(Problem description)
Please write out, exactly, every line of the listing from its first line through the one that includes "Identify the click".

··········

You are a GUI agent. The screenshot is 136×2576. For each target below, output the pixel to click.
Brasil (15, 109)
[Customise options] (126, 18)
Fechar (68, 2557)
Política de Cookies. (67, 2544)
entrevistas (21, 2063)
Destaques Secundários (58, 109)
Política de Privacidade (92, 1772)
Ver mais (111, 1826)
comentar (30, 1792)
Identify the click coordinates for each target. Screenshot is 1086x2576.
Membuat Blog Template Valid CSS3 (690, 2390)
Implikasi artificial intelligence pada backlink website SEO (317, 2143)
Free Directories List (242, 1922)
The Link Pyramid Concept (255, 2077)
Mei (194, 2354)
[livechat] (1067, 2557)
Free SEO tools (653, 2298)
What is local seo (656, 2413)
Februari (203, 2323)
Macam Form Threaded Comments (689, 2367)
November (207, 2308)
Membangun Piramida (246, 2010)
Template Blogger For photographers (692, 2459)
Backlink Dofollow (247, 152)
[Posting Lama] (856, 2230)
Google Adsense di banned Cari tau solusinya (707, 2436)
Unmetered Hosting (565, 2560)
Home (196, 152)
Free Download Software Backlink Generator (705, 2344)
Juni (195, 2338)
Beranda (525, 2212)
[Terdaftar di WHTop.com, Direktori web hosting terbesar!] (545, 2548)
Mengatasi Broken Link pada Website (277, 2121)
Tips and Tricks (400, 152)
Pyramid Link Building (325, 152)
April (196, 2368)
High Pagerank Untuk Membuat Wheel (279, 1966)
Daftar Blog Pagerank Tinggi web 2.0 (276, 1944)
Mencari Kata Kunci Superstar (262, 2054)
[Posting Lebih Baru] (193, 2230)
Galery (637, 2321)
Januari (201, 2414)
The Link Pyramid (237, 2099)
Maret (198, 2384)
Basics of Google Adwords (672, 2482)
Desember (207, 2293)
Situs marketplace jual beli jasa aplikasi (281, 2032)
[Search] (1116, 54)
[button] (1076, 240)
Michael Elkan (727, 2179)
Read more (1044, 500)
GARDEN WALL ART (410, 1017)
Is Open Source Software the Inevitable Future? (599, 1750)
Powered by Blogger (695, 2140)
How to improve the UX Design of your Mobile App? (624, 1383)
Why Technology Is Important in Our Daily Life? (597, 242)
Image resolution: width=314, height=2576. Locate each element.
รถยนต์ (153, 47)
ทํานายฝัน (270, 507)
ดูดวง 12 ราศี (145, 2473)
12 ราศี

··········

(Exercise response)
You are a GUI agent. The screenshot is 136×2576. For each target below, output the pixel to click.
Brasil (15, 109)
[Customise options] (126, 18)
Fechar (68, 2557)
Política de Cookies. (67, 2544)
entrevistas (21, 2063)
Destaques Secundários (58, 109)
Política de Privacidade (92, 1772)
Ver mais (111, 1826)
comentar (30, 1792)
Identify the click coordinates for each target. Screenshot is 1086x2576.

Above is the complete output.